BEGIN
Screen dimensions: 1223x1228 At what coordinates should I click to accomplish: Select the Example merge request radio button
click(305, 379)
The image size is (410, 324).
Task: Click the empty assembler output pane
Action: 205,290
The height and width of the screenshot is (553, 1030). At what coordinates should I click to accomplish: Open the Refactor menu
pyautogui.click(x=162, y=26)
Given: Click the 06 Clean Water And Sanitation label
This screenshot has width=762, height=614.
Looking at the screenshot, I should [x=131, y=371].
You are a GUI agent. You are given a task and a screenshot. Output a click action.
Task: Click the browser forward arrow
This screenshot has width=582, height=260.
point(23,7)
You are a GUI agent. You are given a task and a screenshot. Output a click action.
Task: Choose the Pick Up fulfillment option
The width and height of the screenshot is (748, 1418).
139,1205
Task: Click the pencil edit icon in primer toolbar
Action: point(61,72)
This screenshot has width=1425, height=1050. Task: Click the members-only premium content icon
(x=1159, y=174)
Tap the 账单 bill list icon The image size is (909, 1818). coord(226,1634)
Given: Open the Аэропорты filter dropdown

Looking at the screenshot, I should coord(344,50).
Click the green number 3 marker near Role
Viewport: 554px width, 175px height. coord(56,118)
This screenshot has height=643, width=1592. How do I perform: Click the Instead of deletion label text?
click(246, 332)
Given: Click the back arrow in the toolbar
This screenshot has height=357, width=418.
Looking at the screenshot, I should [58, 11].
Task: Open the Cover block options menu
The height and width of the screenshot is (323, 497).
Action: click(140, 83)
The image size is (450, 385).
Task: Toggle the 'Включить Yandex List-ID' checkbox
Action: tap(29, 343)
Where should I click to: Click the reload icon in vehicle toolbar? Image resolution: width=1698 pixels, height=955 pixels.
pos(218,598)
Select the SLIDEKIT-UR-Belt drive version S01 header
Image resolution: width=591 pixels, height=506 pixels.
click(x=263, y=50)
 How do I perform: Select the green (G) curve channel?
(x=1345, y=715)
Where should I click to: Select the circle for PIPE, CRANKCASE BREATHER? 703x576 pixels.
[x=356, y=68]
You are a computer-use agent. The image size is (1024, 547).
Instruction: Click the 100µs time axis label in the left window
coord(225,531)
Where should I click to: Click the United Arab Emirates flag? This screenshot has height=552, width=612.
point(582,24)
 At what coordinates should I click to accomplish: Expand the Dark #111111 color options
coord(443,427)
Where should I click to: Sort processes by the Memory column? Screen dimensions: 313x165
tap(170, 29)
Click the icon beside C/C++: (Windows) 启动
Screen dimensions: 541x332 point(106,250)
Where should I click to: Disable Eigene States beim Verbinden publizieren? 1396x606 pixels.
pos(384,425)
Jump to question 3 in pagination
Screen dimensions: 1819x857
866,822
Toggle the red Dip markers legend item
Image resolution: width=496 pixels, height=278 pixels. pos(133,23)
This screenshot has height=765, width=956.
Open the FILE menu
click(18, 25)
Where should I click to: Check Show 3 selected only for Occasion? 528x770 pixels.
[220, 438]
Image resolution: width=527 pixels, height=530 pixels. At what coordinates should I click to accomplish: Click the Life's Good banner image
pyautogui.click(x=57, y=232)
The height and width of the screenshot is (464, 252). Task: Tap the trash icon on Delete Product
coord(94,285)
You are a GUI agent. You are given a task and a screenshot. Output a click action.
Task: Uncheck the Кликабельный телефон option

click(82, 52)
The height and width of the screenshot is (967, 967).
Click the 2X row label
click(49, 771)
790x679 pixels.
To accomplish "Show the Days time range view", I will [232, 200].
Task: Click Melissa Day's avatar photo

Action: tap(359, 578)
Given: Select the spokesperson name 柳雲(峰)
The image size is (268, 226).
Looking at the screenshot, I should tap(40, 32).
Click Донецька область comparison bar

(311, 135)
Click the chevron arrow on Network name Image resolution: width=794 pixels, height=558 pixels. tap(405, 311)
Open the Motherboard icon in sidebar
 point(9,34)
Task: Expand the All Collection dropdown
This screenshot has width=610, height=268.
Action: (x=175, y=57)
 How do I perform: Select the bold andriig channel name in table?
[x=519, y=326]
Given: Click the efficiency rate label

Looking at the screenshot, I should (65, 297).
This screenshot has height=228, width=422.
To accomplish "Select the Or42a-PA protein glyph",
END
**Try it**
This exercise calls for repeating every line of the data exactly.

**Response to this exercise**
Screen dimensions: 1223x1228 At what coordinates should I click to accomplish: Select the Example merge request radio button
click(305, 379)
The image size is (410, 324).
Task: Click the empty assembler output pane
Action: 205,290
The height and width of the screenshot is (553, 1030). At what coordinates should I click to accomplish: Open the Refactor menu
pyautogui.click(x=162, y=26)
Given: Click the 06 Clean Water And Sanitation label
This screenshot has width=762, height=614.
Looking at the screenshot, I should [x=131, y=371].
You are a GUI agent. You are given a task and a screenshot. Output a click action.
Task: Click the browser forward arrow
This screenshot has width=582, height=260.
point(23,7)
You are a GUI agent. You are given a task and a screenshot. Output a click action.
Task: Choose the Pick Up fulfillment option
The width and height of the screenshot is (748, 1418).
139,1205
Task: Click the pencil edit icon in primer toolbar
Action: point(61,72)
This screenshot has width=1425, height=1050. Task: Click the members-only premium content icon
(x=1159, y=174)
Tap the 账单 bill list icon The image size is (909, 1818). coord(226,1634)
Given: Open the Аэропорты filter dropdown

Looking at the screenshot, I should coord(344,50).
Click the green number 3 marker near Role
Viewport: 554px width, 175px height. coord(56,118)
This screenshot has height=643, width=1592. How do I perform: Click the Instead of deletion label text?
click(246, 332)
Given: Click the back arrow in the toolbar
This screenshot has height=357, width=418.
Looking at the screenshot, I should [58, 11].
Task: Open the Cover block options menu
The height and width of the screenshot is (323, 497).
Action: click(140, 83)
The image size is (450, 385).
Task: Toggle the 'Включить Yandex List-ID' checkbox
Action: tap(29, 343)
Where should I click to: Click the reload icon in vehicle toolbar? Image resolution: width=1698 pixels, height=955 pixels.
pos(218,598)
Select the SLIDEKIT-UR-Belt drive version S01 header
Image resolution: width=591 pixels, height=506 pixels.
click(x=263, y=50)
 How do I perform: Select the green (G) curve channel?
(x=1345, y=715)
Where should I click to: Select the circle for PIPE, CRANKCASE BREATHER? 703x576 pixels.
[x=356, y=68]
You are a computer-use agent. The image size is (1024, 547).
Instruction: Click the 100µs time axis label in the left window
coord(225,531)
Where should I click to: Click the United Arab Emirates flag? This screenshot has height=552, width=612.
point(582,24)
 At what coordinates should I click to accomplish: Expand the Dark #111111 color options
coord(443,427)
Where should I click to: Sort processes by the Memory column? Screen dimensions: 313x165
tap(170, 29)
Click the icon beside C/C++: (Windows) 启动
Screen dimensions: 541x332 point(106,250)
Where should I click to: Disable Eigene States beim Verbinden publizieren? 1396x606 pixels.
pos(384,425)
Jump to question 3 in pagination
Screen dimensions: 1819x857
866,822
Toggle the red Dip markers legend item
Image resolution: width=496 pixels, height=278 pixels. pos(133,23)
This screenshot has height=765, width=956.
Open the FILE menu
click(18, 25)
Where should I click to: Check Show 3 selected only for Occasion? 528x770 pixels.
[220, 438]
Image resolution: width=527 pixels, height=530 pixels. At what coordinates should I click to accomplish: Click the Life's Good banner image
pyautogui.click(x=57, y=232)
The height and width of the screenshot is (464, 252). Task: Tap the trash icon on Delete Product
coord(94,285)
You are a GUI agent. You are given a task and a screenshot. Output a click action.
Task: Uncheck the Кликабельный телефон option

click(82, 52)
The height and width of the screenshot is (967, 967).
Click the 2X row label
click(49, 771)
790x679 pixels.
To accomplish "Show the Days time range view", I will [232, 200].
Task: Click Melissa Day's avatar photo

Action: tap(359, 578)
Given: Select the spokesperson name 柳雲(峰)
The image size is (268, 226).
Looking at the screenshot, I should tap(40, 32).
Click Донецька область comparison bar

(311, 135)
Click the chevron arrow on Network name Image resolution: width=794 pixels, height=558 pixels. tap(405, 311)
Open the Motherboard icon in sidebar
 point(9,34)
Task: Expand the All Collection dropdown
This screenshot has width=610, height=268.
Action: (x=175, y=57)
 How do I perform: Select the bold andriig channel name in table?
[x=519, y=326]
Given: Click the efficiency rate label

Looking at the screenshot, I should (65, 297).
This screenshot has height=228, width=422.
To accomplish "Select the Or42a-PA protein glyph",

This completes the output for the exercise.